1941 is an essential year for Cooper. There’s Ball of Fire, which rather perfectly sums up that sleeping giant persona that Cooper and white America alike loved to inhabit. He may be a gentle, slightly square professor of linguistics, but hold on tight because he can still beat up gangsters and run away with Barbara Stanwyck if you just wind him up a little bit first. There’s Meet John Doe, another Capra film, one which is much Capra-cornier than most of the stuff that usually gets labeled that way; Cooper, by some artifice, gets placed at the center of a nationwide movement by which people decide to be nicer to one another. And then there’s Sergeant York, one of the highest-grossing films of the entire decade in America, and on the eve of war exactly what America needed to get itself amped up for battle. The entire package is there. Alvin York is a born-again Christian, but that doesn’t mean that he ought to be trifled with. He marries a good woman; he breaks his back in order to get himself closer to improving his meager station.
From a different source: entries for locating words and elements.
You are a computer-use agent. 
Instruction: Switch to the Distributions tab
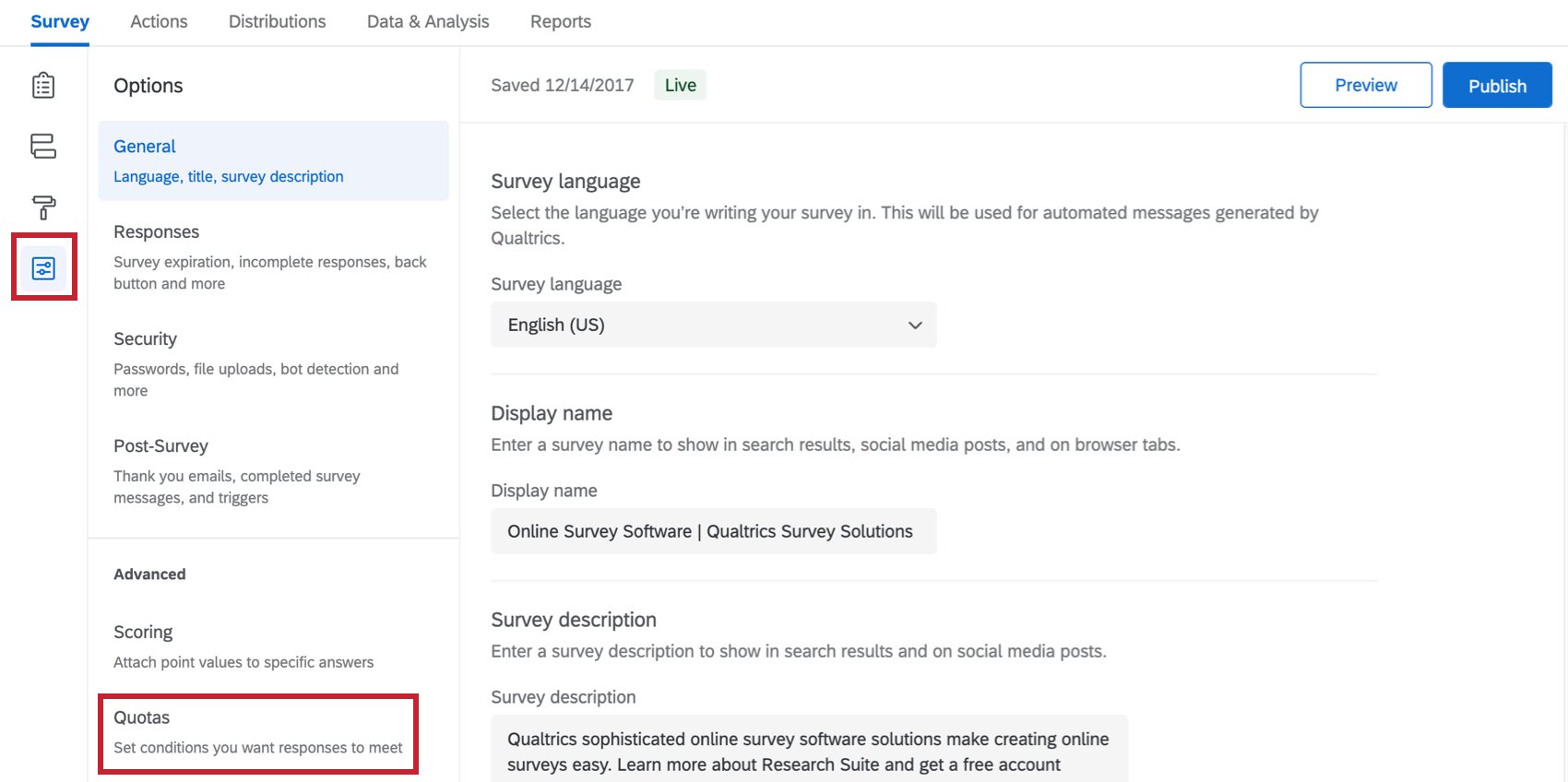point(277,21)
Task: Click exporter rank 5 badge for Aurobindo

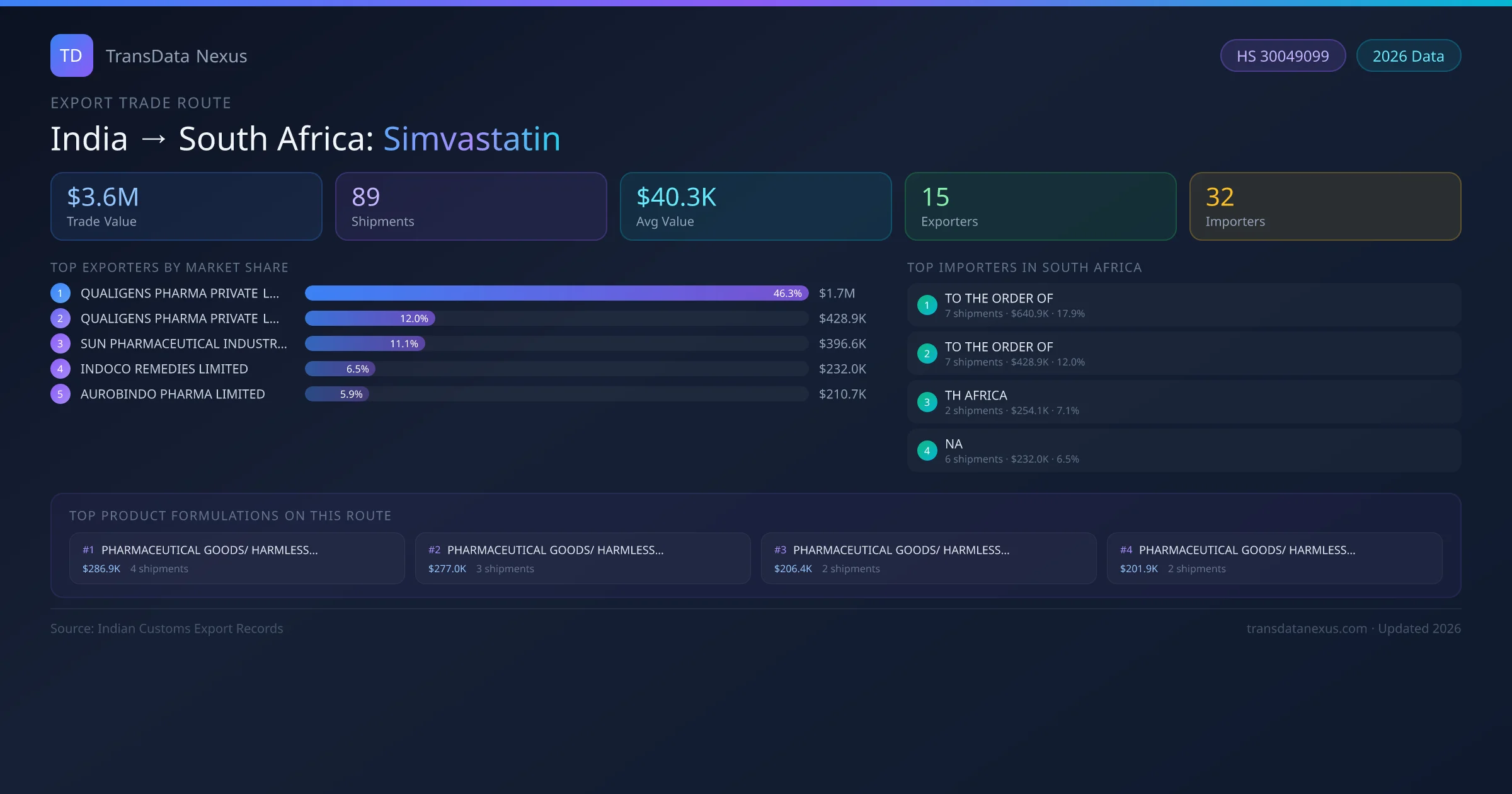Action: pos(60,394)
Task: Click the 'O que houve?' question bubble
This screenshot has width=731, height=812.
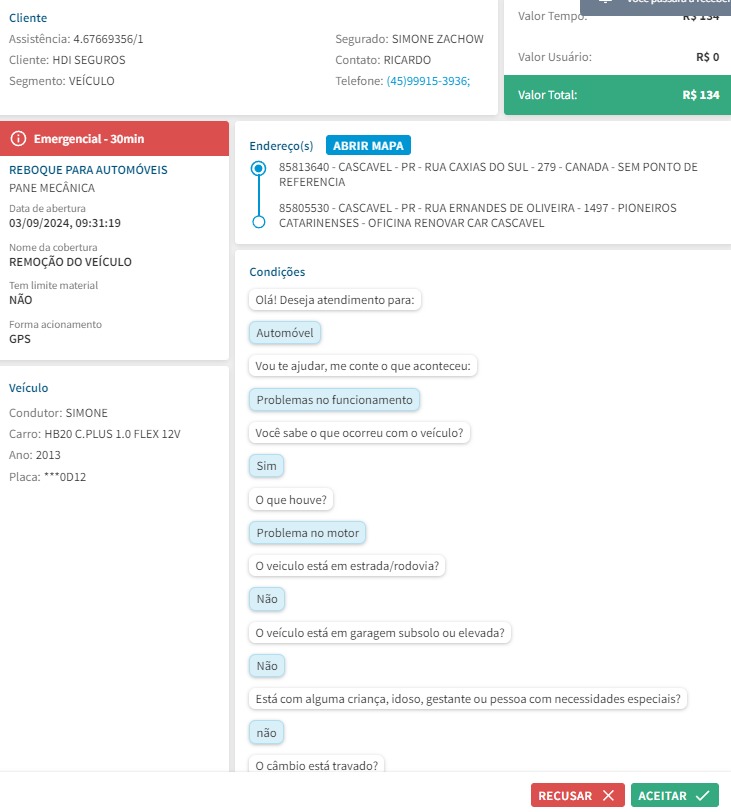Action: pyautogui.click(x=293, y=499)
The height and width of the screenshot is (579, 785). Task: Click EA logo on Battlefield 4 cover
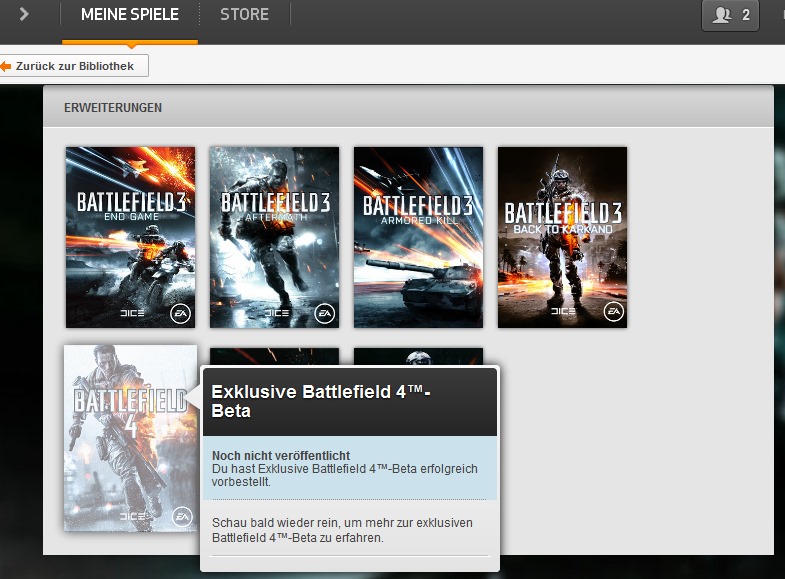(181, 516)
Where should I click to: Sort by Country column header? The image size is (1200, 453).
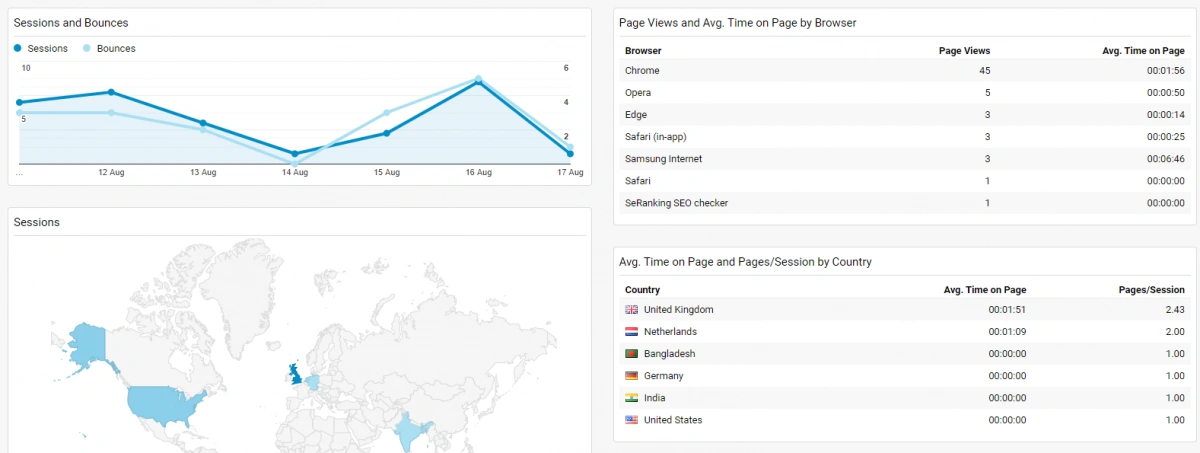pyautogui.click(x=642, y=290)
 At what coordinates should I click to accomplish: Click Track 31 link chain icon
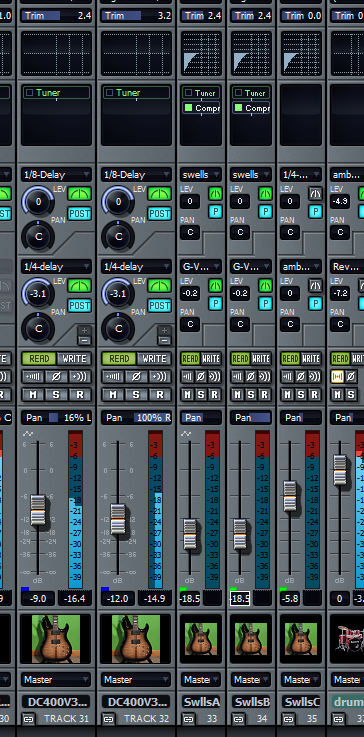coord(28,719)
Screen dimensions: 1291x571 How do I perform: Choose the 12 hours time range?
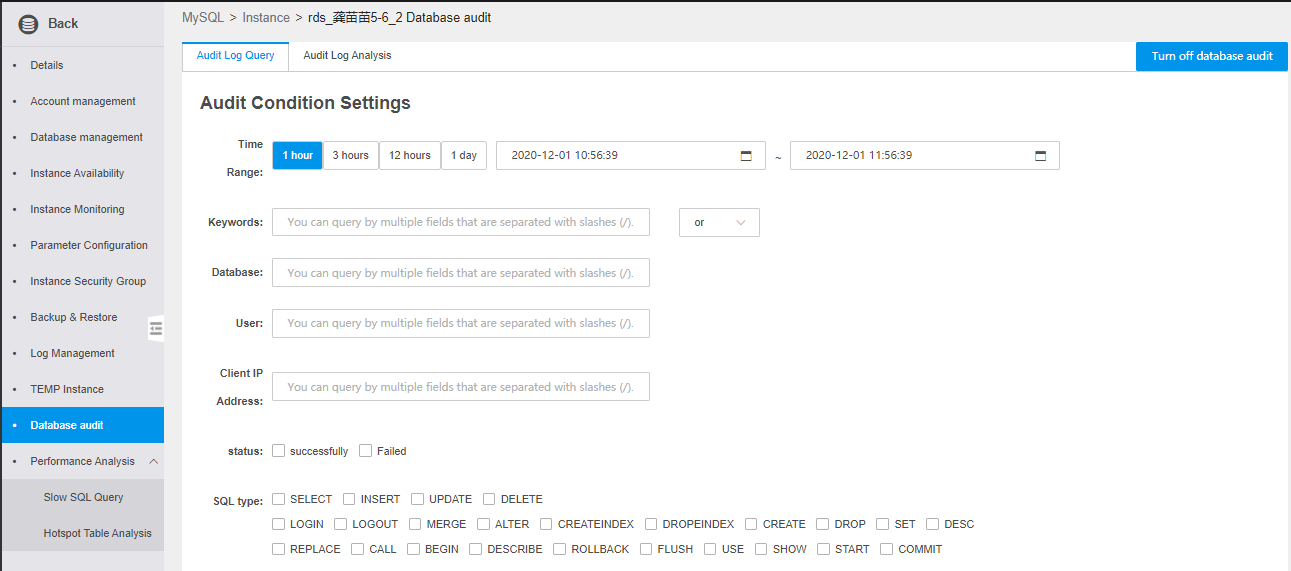click(410, 156)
That he’s a crack shot his whole life is almost incidental until the previously pacifistic York is convinced that God wants him to go to France and kill as many Germans as possible. (Friendly Persuasion repeats a similar series of beats, but in the Civil War as opposed to World War I.) Throughout it all, Cooper is everything that would make a mother proud of her son. He is idealistic, though not to the point of denying pragmatic realities. He is honest, so honest that he won’t take anything extra for having fulfilled his sworn oath to his country and his army. And he is rewarded: in the end, he is gifted the piece of land he’d been working so hard to purchase, presumably so he can sweat out the rest of his days in peace. It was Cooper’s gift that he could make all of this feel earthy and obvious instead of lunatic.